I ponti dentali sono considerati una sorta di restauro. La loro principale funzione è sostituire uno o più denti mancanti. Il ponte dentale tradizionale è costituito da un dente finto fissato a due corone vicine, ancorato cioè ai due denti adiacenti e che vengono limati. Come esistono diversi materiali per la costruzione  delle corone dentali, anche per i ponti dentali si possono utilizzare diverse materie prime.

Ponti dentali in metallo-ceramica

Nei ponti dentali in metallo-ceramica, la ceramica di rivestimento è legata alla base metallica. A oggi, ponti e corone dentali di questo tipo sono considerati standard nel settore della protesi stomatologica. Le ragioni alla base di questo sono:

  • il prezzo ragionevole
  • le eccellenti proprietà di resistenza e durabilità
  • l’impatto estetico. La base in metallo fornisce stabilità e resistenza ai denti, mentre la ceramica ne imita la forma e il colore.

Ponti dentali in zirconio

Un ponte dentale in zirconio-ceramica garantisce un elevato standard di resistenza e di impatto estetico.
Lo zirconio, infatti, presenta numerosi vantaggi, primi tra tutti:

  • l’essere un materiale molto solido che può offrire la massima resistenza ai carichi occlusali;
  • la biocompatibilità;
  • le sue caratteristiche di translucenza, che gli permettono di avvicinarsi molto all’aspetto dei denti naturali: un grande vantaggio dal punto di vista estetico;
Ponti dentali in Croazia
Ponti dentali in Croazia

Quale ponte dentale scegliere?

La decisione tra ponte dentale in metallo-ceramica e ponte dentale in zirconio è fatta soprattutto in considerazione delle esigenze e delle caratteristiche del paziente.
Il ponte dentale in zirconio, infatti,  può essere una buona soluzione solo in alcuni casi.
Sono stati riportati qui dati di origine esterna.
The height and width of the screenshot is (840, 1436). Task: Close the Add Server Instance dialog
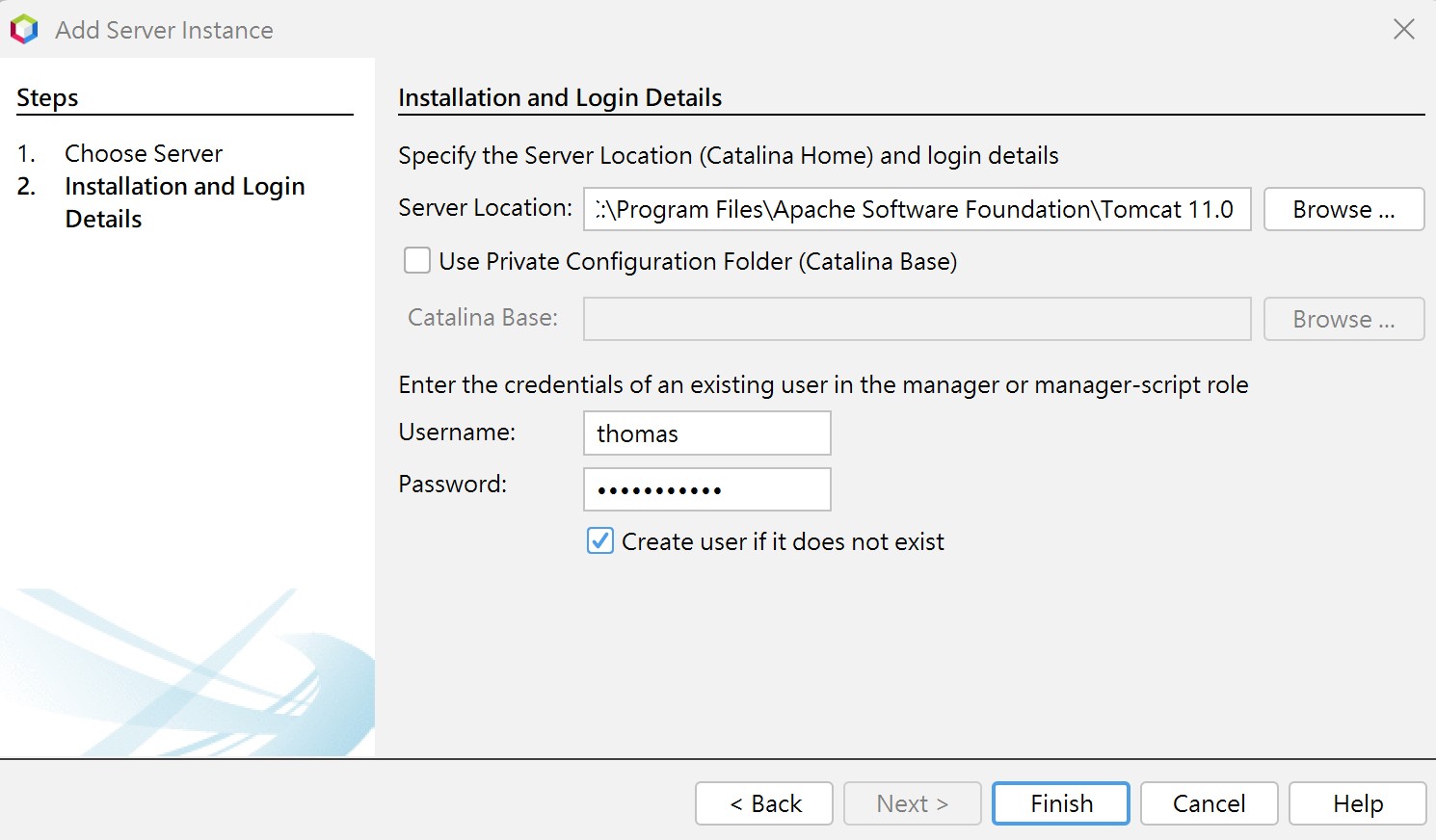pos(1403,30)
Scopriamoli insieme.

  • I denti naturali che dovrebbero fungere da pilastri presentano delle otturazioni o sono danneggiati.
  • I pilastri hanno una stabilità sufficiente per sopportare le forze occlusali.
  • Non c’è osso sufficiente per inserire un impianto dentale e il paziente non vuole ricorrere a interventi di rigenerazione ossea.
  • Il paziente non vuole ricorrere agli impianti dentali per evitare l’intervento chirurgico.
  • Le condizioni generali di salute del paziente riducono la possibilità di successo dell’osteointegrazione degli impianti dentali.